Stored items:
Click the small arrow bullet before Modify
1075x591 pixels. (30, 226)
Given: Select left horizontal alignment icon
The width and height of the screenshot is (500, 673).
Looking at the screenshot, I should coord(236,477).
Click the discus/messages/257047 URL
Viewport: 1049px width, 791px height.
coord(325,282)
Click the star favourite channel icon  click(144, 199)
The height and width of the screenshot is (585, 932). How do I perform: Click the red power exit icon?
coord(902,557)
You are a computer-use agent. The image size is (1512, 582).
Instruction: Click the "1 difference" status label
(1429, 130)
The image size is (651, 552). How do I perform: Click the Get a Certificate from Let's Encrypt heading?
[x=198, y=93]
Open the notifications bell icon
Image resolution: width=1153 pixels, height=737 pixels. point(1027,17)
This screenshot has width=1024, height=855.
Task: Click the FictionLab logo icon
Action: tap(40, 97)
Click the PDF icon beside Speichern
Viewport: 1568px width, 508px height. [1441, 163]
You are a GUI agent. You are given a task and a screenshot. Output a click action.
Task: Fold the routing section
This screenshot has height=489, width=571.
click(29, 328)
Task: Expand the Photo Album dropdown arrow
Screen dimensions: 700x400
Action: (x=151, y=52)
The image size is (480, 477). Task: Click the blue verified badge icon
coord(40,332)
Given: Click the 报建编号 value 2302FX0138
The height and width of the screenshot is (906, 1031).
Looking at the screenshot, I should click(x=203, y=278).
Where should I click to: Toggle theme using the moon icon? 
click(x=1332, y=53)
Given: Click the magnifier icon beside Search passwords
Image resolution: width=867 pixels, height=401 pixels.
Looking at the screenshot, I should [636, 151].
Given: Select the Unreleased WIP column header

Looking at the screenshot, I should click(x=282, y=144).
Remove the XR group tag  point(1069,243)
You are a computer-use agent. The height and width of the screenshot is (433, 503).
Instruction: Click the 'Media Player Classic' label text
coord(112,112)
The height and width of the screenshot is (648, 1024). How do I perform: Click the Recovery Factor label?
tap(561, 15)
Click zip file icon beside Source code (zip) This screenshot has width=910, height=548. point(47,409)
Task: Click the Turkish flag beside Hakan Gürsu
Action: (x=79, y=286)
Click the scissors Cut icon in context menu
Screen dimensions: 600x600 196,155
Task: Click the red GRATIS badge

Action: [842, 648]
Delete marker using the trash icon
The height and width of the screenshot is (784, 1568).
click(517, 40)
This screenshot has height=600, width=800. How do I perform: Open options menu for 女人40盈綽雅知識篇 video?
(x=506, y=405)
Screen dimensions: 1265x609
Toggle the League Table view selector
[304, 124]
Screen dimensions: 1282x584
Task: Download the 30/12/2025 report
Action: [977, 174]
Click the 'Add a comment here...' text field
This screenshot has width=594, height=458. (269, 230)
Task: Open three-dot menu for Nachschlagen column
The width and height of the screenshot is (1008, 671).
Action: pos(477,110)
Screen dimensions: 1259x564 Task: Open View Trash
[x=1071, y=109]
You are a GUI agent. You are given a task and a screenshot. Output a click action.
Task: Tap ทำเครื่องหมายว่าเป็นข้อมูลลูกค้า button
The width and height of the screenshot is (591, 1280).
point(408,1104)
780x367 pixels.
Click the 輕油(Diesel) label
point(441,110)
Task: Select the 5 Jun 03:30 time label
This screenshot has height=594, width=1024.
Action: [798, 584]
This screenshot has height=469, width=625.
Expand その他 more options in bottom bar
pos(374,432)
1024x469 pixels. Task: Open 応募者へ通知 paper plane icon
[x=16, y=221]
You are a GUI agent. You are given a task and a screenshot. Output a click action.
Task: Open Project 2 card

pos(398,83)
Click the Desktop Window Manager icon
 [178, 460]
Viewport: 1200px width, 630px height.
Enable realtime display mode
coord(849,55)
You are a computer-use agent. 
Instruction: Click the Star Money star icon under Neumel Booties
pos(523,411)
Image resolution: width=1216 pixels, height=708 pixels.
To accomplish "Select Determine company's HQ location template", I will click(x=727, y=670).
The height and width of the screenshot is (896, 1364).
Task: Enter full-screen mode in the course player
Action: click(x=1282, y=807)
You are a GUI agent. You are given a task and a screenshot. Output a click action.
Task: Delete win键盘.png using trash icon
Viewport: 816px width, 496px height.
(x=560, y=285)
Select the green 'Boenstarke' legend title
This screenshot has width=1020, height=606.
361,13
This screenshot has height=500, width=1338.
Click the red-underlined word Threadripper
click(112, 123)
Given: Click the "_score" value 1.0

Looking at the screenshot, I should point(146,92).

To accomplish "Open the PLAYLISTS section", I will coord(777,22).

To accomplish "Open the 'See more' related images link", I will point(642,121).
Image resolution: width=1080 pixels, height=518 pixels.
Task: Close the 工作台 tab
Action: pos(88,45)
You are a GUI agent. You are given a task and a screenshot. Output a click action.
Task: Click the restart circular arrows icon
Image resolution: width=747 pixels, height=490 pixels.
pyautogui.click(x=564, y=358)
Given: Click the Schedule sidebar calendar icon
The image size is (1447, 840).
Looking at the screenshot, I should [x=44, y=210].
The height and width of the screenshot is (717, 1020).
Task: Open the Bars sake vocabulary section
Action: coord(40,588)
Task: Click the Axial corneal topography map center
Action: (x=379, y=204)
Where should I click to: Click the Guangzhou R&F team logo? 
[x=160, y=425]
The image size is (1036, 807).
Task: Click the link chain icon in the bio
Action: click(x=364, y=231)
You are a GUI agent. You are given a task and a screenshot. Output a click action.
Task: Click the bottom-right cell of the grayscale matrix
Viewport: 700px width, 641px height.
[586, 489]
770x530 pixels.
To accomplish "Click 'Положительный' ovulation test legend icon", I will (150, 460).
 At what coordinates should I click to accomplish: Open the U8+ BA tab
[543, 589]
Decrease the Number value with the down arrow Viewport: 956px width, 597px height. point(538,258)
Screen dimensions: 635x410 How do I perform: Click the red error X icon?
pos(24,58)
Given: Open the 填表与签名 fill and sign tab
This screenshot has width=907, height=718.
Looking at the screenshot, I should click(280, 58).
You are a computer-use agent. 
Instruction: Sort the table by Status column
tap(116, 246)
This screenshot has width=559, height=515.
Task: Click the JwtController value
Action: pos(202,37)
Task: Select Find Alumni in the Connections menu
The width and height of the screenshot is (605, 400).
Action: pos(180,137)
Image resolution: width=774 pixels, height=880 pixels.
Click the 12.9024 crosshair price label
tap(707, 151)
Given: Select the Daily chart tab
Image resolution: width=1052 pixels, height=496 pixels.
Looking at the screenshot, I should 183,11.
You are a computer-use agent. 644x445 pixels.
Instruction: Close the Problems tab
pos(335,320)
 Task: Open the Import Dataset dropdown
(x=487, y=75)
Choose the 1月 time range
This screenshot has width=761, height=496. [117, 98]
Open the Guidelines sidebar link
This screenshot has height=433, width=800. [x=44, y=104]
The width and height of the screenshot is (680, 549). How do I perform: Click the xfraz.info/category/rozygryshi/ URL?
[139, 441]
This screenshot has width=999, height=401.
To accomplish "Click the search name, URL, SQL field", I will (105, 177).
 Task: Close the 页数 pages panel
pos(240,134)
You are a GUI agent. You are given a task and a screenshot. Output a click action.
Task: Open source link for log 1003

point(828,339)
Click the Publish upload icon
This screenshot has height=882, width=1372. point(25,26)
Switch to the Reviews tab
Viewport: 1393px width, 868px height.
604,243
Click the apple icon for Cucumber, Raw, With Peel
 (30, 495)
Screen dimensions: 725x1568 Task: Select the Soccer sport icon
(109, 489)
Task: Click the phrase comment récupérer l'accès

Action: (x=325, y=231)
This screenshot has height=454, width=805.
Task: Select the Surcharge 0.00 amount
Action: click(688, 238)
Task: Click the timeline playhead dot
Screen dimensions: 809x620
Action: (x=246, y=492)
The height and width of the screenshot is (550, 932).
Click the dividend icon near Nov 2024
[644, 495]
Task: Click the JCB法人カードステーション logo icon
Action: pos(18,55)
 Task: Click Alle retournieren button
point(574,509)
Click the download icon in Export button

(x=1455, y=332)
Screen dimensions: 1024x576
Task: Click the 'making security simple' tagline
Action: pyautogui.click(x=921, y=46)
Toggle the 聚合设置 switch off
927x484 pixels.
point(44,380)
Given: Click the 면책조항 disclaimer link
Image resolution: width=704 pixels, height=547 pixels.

• _BRIEF_: Please filter the entries for the word "computer" and copy the lines that have it.

• _ANSWER AREA_:
You are a computer-use agent. The image size is (1512, 582).
You are a computer-use agent. The height and width of the screenshot is (433, 503).
You are a computer-use agent. 
You are a computer-use agent. 
You are a computer-use agent. 644x445 pixels.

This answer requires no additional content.